Борис Михайлович хотел опереться на тот час, призвать его на помощь и все допытывался у Витька, помнит ли он и может ли он вернуться туда хотя бы в своей памяти.
— А почему, — обиделся Борис Михайлович, — почему ты говоришь с раздражением?
— Я уже сказал, но ты чего-то еще хочешь от меня. Чтобы я ахал — ах, ах? Не могу я ахать…
После этого дневничка не получался разговор с сыном. Никак не получался. Вроде все наладилось тогда, в тот вечер. «Ну, так же, Витек, так?» Витек одними губами, без голоса сказал: «Так». — «Ну, спи, спокойной ночи. Свет потушить?» — «Потуши». Витек вздохнул, хорошо, спасительно, тяжко. Вроде поняли друг друга, сняли с души тяжесть, а вот разговора с тех пор не получается.
Сегодня было воскресенье. За окном стоял пушистый морозный денек. Весь двор, деревья, густо вымахавшие в последние годы, — все было покрыто легким сыпучим снегом, ветки и провода опушены инеем. Дети в теплых шубках катались с ледяной горы, возились с собачонкой, отвечавшей на детские крики радостным глупеньким лаем. Катерина ушла по магазинам, Борис Михайлович стоял у окна, смотрел во двор, на белый-белый снег, на детей, на собачонку, на этот радостный день русской зимы, теперь уже редкой в этом огромном городе, где борются с ней день и ночь с помощью совершенной многочисленной техники, которой вооружено коммунальное хозяйство Москвы.

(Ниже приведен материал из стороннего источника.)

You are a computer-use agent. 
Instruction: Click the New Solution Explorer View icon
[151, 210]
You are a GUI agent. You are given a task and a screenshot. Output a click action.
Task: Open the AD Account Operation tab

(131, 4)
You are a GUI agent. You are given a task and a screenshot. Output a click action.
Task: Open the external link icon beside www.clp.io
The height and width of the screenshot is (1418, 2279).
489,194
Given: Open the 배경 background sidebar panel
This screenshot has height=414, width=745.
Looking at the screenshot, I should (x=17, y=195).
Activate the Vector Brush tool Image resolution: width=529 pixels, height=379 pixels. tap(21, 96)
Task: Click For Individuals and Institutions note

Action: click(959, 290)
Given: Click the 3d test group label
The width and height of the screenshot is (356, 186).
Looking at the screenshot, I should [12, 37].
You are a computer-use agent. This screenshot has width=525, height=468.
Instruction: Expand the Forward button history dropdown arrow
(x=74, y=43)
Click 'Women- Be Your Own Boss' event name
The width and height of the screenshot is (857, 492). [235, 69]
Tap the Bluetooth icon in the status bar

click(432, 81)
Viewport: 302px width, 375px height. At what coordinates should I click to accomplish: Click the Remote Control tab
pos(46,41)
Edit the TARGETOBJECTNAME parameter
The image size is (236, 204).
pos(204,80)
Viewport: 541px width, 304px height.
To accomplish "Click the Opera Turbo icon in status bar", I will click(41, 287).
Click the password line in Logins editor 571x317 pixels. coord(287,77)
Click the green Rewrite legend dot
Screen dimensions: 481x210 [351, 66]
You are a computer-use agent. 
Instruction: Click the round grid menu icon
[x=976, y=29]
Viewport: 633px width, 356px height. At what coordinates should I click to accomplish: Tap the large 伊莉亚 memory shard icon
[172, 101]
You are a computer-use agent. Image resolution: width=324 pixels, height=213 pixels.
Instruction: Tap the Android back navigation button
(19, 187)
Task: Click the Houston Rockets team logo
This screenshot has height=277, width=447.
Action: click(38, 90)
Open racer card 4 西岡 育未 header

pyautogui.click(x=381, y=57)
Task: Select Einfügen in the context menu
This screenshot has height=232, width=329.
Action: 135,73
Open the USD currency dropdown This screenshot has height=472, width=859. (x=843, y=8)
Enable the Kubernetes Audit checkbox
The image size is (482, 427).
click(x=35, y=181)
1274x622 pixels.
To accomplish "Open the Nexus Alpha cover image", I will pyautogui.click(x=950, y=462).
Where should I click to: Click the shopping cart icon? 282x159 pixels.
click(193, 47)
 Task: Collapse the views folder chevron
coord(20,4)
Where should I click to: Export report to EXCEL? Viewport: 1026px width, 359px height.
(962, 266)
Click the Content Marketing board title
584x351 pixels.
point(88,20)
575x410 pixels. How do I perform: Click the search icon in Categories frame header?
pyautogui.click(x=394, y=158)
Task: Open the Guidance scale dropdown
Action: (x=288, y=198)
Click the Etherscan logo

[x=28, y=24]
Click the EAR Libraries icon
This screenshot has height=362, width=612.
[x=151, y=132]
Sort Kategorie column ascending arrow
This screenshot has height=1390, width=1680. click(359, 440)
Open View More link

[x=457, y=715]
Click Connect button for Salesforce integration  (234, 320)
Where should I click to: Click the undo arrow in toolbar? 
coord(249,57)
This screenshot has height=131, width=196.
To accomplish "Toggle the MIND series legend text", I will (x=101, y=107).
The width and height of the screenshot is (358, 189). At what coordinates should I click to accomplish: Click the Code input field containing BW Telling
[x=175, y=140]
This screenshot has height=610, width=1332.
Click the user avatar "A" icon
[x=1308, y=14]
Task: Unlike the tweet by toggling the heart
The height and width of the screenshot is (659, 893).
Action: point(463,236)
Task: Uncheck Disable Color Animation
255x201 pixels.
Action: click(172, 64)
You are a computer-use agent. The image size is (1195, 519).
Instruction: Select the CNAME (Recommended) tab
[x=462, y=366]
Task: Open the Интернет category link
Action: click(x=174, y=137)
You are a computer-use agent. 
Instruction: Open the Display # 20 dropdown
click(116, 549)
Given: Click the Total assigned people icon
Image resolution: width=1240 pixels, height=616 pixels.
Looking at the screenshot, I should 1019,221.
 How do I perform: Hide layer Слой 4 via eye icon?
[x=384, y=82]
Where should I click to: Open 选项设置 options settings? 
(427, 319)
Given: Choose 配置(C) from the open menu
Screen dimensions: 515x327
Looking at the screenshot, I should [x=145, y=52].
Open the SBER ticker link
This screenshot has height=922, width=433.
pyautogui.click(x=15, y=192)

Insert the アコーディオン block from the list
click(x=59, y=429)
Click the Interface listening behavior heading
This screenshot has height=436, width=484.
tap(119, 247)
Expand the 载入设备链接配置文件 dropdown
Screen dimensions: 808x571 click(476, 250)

Во дворе еще не успели тронуть ее, русскую зиму, не успели нарушить ее чистоту, и Борис Михайлович радовался из окна, из теплой и тихой квартиры. По радио говорили и пели что-то о гражданской войне. Голос звучал задушевно и трогательно, и песни звучали задушевно и трогательно. Борис Михайлович все больше и больше переключал внимание на эти песни, и в конце концов радио захватило его полностью, он присел в круглое креслице и стал слушать. Та война была уже далеко, была далеко за последней войной, Великой Отечественной, и, чем дальше уходила она, далекая гражданская, тем сильнее трогала душу современного человека России.
И останутся, как в сказке,Как манящие огни,Штурмовые ночи Спасска,Волочаевские дни…
Нет, как ни говори, а все-таки там осталось что-то святое, навсегда потерянное, не потерянное, конечно, оно живет в памяти, будет жить вечно. Прошлая война, которую сам прошел Борис Михайлович, не так жила в памяти, как та, гражданская. Та похожа была на сказку, действительно как в сказке, от которой хочется зареветь порой, залиться слезами.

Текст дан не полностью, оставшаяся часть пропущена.